[The records — start]

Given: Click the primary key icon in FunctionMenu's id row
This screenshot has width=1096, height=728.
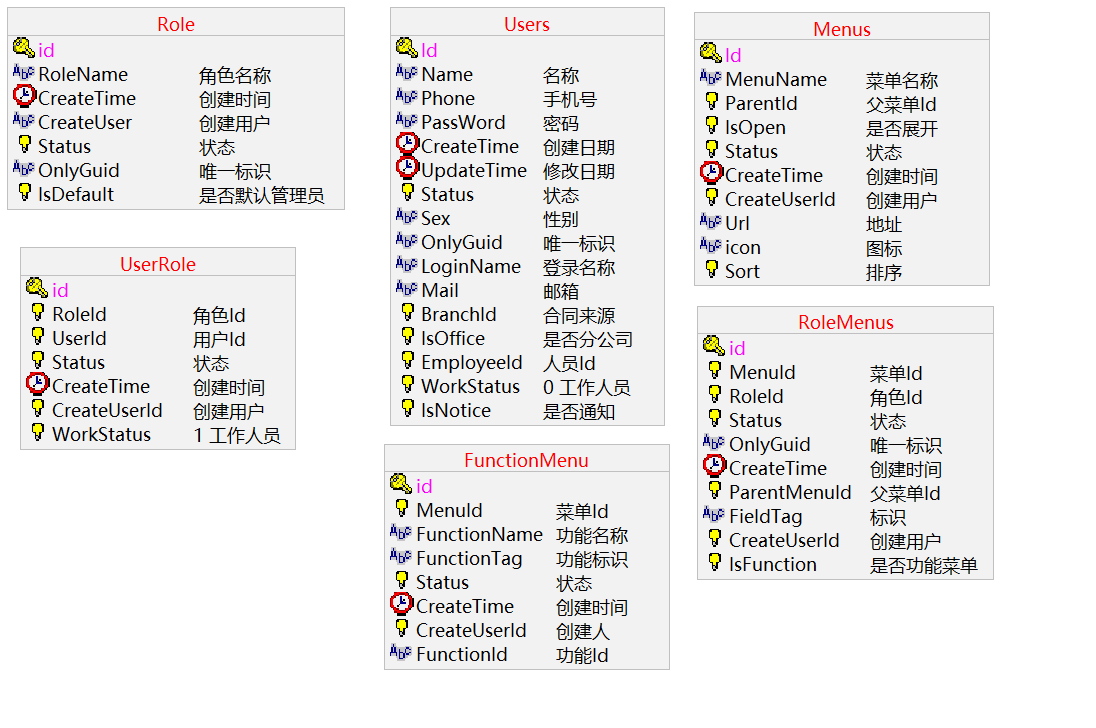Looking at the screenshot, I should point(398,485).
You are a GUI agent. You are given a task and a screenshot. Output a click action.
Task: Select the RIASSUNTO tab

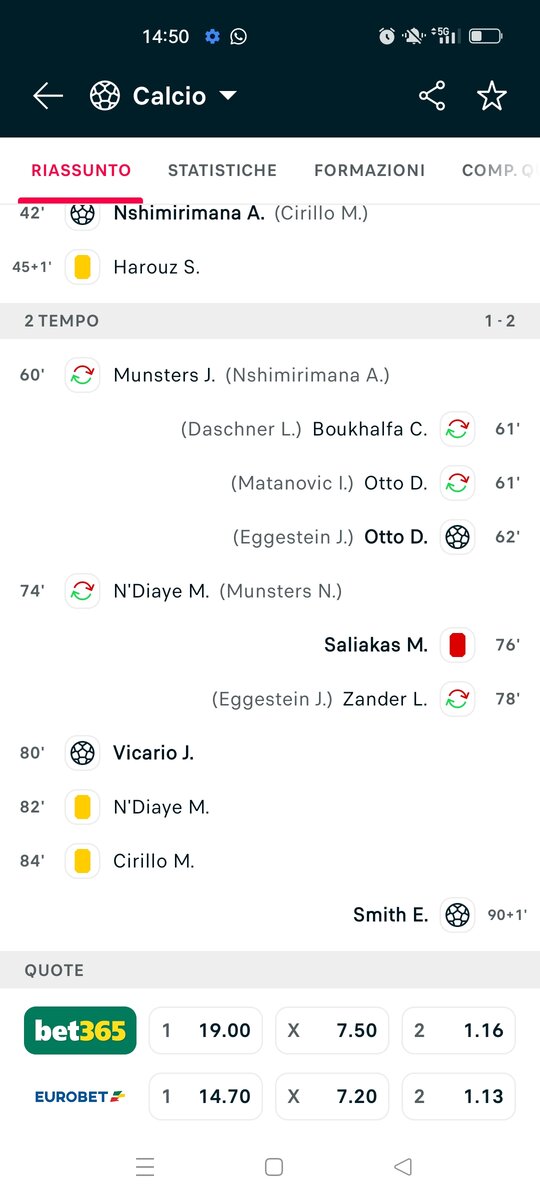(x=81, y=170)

[The records — finish]

Assignment. Please repeat every record exactly as it stands, leaving out any pictures.

Answer.
Given: Click the primary key icon in FunctionMenu's id row
This screenshot has width=1096, height=728.
Looking at the screenshot, I should point(398,485).
You are a GUI agent. You are given a task and a screenshot. Output a click action.
Task: Select the RIASSUNTO tab

(x=81, y=170)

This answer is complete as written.